I am a PhD candidate in political science at Brown University. My research examines the politics of punishment, policing and justice attitudes in contexts of high crime and weak rule of law. For the 2022-23 academic year, I am a Predoctoral Fellow at the Center for US-Mexican Studies, UC San Diego. Over 2021-22, I was a Peace Scholar Fellow at the United States Institute of Peace, and an Emerging Scholar awarded by the Harry Frank Guggenheim Foundation. My dissertation analyzes citizen attitudes and behavior vis-à-vis criminal violence in Mexico. I ask:
- Under what conditions do citizens accept or even support human rights violations to combat crime?

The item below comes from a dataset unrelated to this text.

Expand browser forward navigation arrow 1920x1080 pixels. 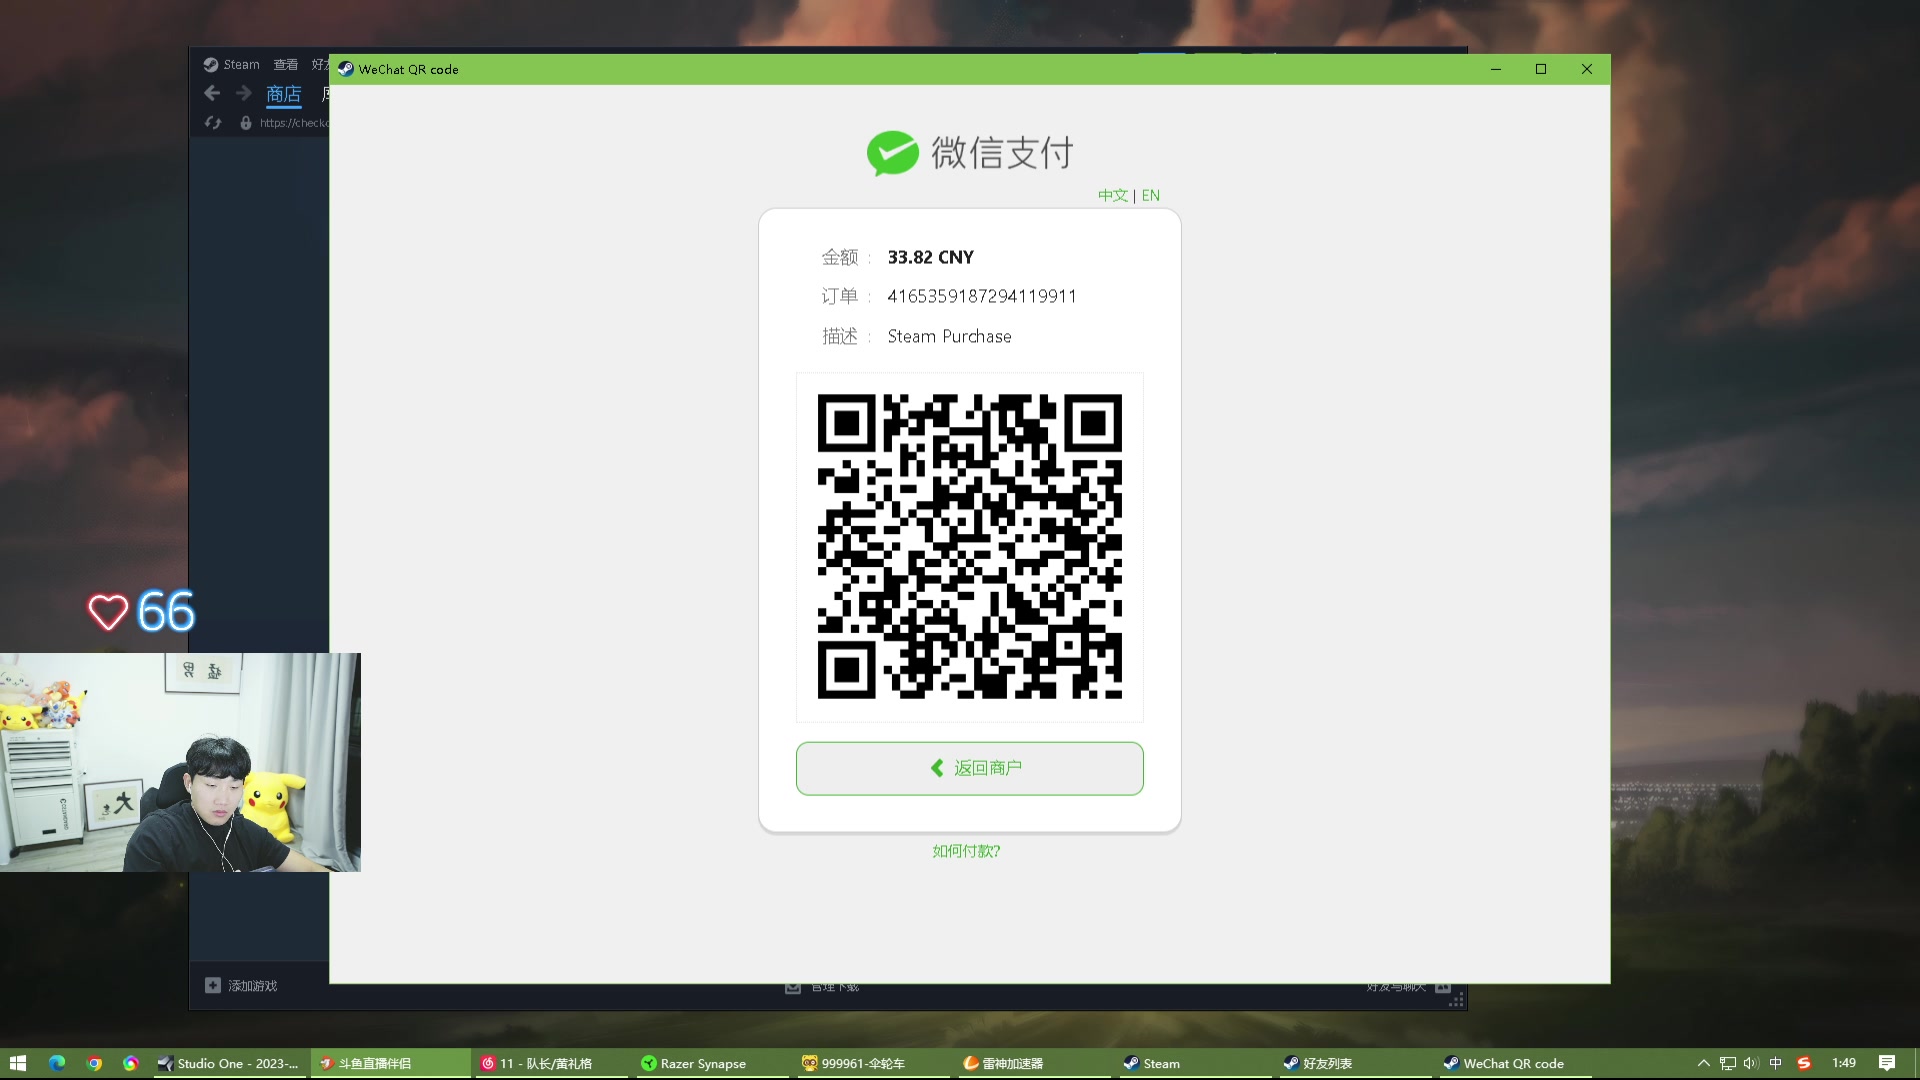[243, 94]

- Facing high violence and routine impunity, when do citizens prefer vigilante responses to crime? And when are they willing to pursue formal, state-administered justice?
- How can rights-protecting criminal justice policies gain public support in contexts of ongoing conflict?

My dissertation and collaborative work on these topics includes in-depth qualitative interviews, field experiments, and an original dataset, in progress, on contemporary lynchings in Mexico.
I previously held the Graduate Fellowship in Community Engaged Scholarship at the Swearer Center (2019), and fellowships through the interdisciplinary Graduate Program in Development (2017-18) and the Watson Institute for International and Public Affairs (2020-21) at Brown University. My dissertation research has been generously supported by the Center for Human Rights and Humanitarian Studies.
I also co-coordinate the Democratic Erosion consortium with Professor Robert Blair. The consortium helps students and faculty evaluate threats to democracy both at home and abroad through the lens of theory, history, and social science, and spans over 50 universities in multiple countries. If you would like to get involved, please contact us.
Before graduate school, I earned a BA in Romance Languages & Literatures and Studies of Women, Gender, & Sexuality from Harvard College, magna cum laude. My undergraduate studies focused on queer and feminist prose, poetry, and performance art under conditions of political violence and repression in the Americas. I attended K-12 public schools in Eugene, Oregon.
In addition to Mexico and the US, I have studied or conducted research in Argentina, Dominican Republic, Chile, and Peru.